So far, there is no progress in finding a treatment of Alzheimer’s. Almost all potential current treaments aim to dissolve amyloid plaques in the brain. The researchers of a recent study have chosen a dinstinct way of fighting the disease. They aimed at a different form of the amyloid-beta, its truncated form and developed both the antibody-based treatment and the protein-based vaccine to fight the disease with very exciting results.

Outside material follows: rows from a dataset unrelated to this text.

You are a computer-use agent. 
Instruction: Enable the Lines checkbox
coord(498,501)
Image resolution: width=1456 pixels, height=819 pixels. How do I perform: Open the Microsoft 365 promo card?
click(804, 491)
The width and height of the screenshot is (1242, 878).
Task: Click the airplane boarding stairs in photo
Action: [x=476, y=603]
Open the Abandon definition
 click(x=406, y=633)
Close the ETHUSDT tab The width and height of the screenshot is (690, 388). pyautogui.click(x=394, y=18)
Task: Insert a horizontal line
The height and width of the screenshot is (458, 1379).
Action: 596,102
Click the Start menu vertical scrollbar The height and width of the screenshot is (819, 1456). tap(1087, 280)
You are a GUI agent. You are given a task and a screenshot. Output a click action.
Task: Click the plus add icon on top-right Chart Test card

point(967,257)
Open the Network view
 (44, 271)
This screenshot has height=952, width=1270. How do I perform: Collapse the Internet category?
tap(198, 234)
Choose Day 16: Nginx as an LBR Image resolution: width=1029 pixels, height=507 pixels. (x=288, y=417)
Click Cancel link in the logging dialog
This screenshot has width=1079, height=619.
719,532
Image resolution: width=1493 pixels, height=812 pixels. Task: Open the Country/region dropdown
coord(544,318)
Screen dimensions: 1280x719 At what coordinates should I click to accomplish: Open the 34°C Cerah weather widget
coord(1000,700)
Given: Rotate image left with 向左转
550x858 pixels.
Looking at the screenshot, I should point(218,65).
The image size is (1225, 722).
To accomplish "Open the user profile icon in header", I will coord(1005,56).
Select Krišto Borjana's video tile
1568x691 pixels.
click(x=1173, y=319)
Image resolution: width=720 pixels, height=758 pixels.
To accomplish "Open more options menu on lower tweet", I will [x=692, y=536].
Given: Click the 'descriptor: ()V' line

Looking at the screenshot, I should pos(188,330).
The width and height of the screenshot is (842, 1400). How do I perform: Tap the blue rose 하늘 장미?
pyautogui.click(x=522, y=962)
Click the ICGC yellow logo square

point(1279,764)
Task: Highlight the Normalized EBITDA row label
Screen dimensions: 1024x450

First, the researchers identified an antibody in mouse models of Alzheimer’s that would neutralize the truncated form of soluble amyloid-beta, but would not bind either to normal forms of the protein or to the plaques. Next, they adapted the identified antibody so a human immune system wouldn’t recognize it as foreign and would accept it. The ‘humanized’ antibody turned to make the amyloid-beta protein fold back on itself, in a hairpin-shaped structure. To fix the hairpin shape and to bind to the antibody the researchers came up with a modified amyloid-beta protein that could potentially be used as a vaccine to trigger someone’s immune system to make antibodies against amyloid-beta plaques. The test of the potential vaccine in mice showed that mice started to produce antibodies against amyloid-beta.
The results of testing both ‘humanized antibody’ and the protein-based vaccine showed that both of them helped to restore neuron function, increase glucose metabolism in the brain, restore memory loss and even reduce amyloid beta plaque formation!
These results are very promising. If they could be replicated in people, they would not only help treat the symptoms of Alzheimer’s, but also might prevent the development of the disease through a potential vaccination.